**TASK TO CARRY OUT:** Only the lines from the start of the data to the line containing "Image resolution: width=743", both included, should be output, exactly and without pictures.

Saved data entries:
"""

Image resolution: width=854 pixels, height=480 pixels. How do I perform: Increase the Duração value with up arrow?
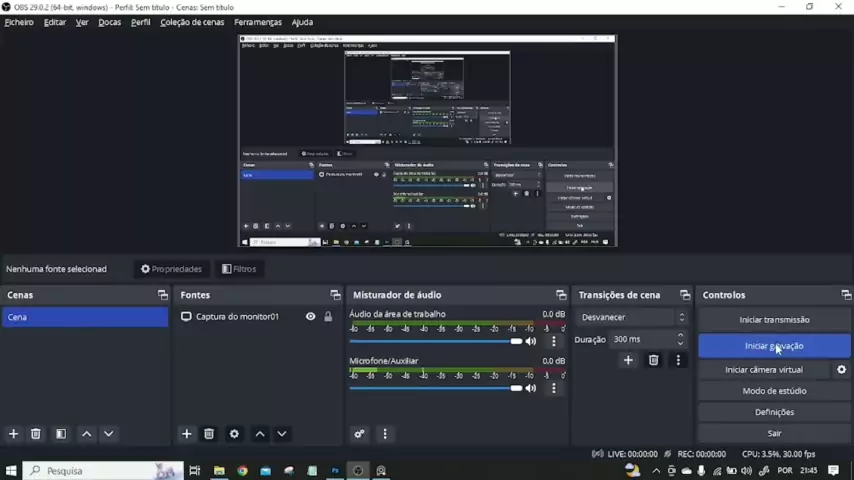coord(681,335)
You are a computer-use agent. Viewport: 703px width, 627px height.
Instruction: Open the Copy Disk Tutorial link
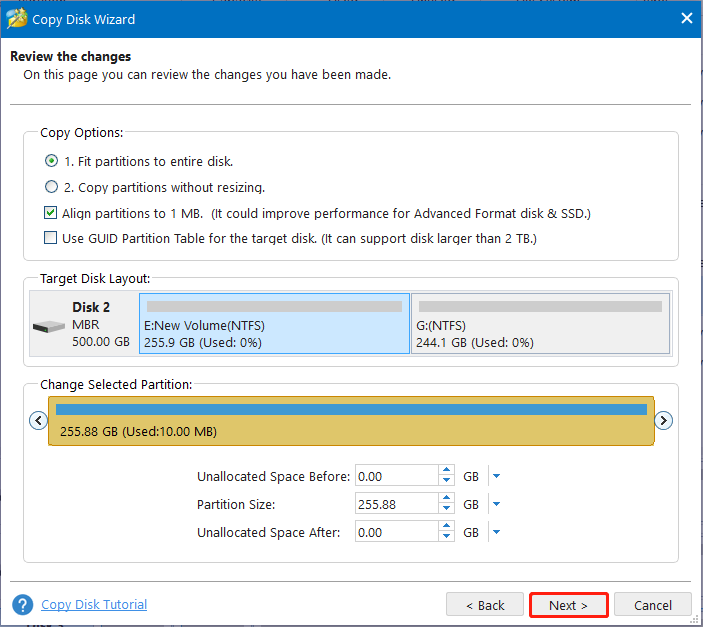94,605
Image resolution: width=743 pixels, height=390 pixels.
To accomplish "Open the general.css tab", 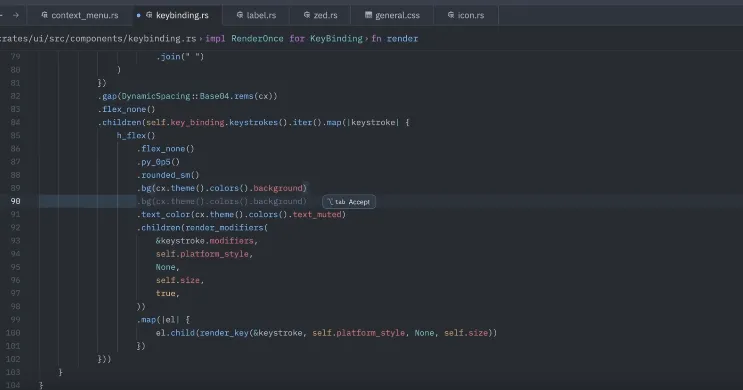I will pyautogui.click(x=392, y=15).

"""

**PROBLEM SOLUTION:**
Image resolution: width=854 pixels, height=480 pixels. How do I perform: Increase the Duração value with up arrow?
coord(681,335)
You are a computer-use agent. Viewport: 703px width, 627px height.
Instruction: Open the Copy Disk Tutorial link
94,605
Image resolution: width=743 pixels, height=390 pixels.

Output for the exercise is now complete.